▶ _WORK REQUEST_
Word for word, restate the entries below from their first line through the line that contains "Viewport: 753px width, 506px height.".

[Data items]
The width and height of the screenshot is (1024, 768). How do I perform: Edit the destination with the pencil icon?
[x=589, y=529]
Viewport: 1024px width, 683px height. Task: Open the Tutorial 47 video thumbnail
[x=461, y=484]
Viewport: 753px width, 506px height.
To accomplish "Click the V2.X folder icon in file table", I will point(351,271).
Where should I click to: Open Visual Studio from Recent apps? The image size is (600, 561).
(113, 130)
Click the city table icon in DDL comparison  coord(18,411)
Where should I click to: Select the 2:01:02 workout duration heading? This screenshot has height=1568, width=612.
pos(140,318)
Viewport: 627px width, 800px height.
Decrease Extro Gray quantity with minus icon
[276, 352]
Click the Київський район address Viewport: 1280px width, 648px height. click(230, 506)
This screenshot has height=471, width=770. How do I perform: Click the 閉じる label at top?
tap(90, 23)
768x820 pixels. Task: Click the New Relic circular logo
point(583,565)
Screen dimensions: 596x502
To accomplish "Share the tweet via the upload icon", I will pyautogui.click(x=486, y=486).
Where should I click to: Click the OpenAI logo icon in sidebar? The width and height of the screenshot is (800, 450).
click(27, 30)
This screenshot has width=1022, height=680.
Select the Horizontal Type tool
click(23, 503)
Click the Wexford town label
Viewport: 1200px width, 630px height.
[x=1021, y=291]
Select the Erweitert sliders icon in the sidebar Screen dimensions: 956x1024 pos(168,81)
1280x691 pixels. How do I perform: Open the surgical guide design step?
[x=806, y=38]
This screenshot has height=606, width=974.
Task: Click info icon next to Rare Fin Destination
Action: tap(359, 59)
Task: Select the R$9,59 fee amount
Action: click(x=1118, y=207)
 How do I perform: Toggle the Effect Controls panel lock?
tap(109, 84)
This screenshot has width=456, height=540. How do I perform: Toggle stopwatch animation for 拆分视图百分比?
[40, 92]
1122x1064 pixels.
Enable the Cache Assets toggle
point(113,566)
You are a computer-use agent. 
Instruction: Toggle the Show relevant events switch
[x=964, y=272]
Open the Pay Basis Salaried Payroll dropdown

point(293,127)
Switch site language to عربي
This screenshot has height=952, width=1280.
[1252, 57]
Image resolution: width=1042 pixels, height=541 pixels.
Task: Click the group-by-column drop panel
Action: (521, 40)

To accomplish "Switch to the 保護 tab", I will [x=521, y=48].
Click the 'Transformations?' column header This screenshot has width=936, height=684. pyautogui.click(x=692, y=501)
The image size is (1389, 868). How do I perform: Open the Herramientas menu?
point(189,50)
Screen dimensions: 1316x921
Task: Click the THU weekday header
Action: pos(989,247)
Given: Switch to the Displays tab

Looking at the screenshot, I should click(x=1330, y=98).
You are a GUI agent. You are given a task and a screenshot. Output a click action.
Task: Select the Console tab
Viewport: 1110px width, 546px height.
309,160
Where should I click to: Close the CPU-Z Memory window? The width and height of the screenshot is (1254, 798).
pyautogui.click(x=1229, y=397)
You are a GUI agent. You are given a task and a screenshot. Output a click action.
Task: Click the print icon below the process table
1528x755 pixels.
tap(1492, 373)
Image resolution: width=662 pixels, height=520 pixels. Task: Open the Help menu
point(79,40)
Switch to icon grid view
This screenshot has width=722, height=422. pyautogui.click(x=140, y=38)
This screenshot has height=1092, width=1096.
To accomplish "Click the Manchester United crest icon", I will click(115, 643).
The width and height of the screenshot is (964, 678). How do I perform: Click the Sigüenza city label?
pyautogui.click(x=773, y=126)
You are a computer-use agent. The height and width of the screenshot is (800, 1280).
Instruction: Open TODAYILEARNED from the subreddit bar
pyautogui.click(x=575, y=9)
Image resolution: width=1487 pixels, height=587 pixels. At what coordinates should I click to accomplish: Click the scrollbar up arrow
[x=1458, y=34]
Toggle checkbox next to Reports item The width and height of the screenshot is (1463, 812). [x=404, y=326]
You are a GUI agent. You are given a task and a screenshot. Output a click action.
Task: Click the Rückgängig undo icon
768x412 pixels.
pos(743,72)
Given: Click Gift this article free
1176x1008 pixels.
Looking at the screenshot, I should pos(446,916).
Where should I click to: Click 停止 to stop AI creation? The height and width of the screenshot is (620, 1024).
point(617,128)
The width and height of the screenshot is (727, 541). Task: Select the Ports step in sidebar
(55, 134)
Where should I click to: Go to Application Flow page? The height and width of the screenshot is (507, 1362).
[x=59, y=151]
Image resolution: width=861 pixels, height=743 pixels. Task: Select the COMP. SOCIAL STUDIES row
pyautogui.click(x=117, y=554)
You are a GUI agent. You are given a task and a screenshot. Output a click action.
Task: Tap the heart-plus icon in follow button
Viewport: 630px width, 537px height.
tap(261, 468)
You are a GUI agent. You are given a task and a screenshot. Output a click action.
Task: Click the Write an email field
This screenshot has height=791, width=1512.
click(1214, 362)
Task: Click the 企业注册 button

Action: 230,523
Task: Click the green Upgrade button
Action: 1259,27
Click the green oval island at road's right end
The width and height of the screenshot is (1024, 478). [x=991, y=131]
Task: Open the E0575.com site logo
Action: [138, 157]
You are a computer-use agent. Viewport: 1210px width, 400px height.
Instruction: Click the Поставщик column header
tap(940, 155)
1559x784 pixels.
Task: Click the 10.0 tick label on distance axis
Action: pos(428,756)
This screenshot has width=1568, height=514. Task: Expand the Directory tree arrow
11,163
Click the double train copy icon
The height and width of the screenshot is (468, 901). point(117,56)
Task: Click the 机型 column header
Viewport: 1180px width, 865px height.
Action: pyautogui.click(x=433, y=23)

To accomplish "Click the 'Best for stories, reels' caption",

▶ _ANSWER SECTION_
The width and height of the screenshot is (1024, 768). How do I perform: Edit the destination with the pencil icon?
[x=589, y=529]
Viewport: 1024px width, 683px height. Task: Open the Tutorial 47 video thumbnail
[x=461, y=484]
Viewport: 753px width, 506px height.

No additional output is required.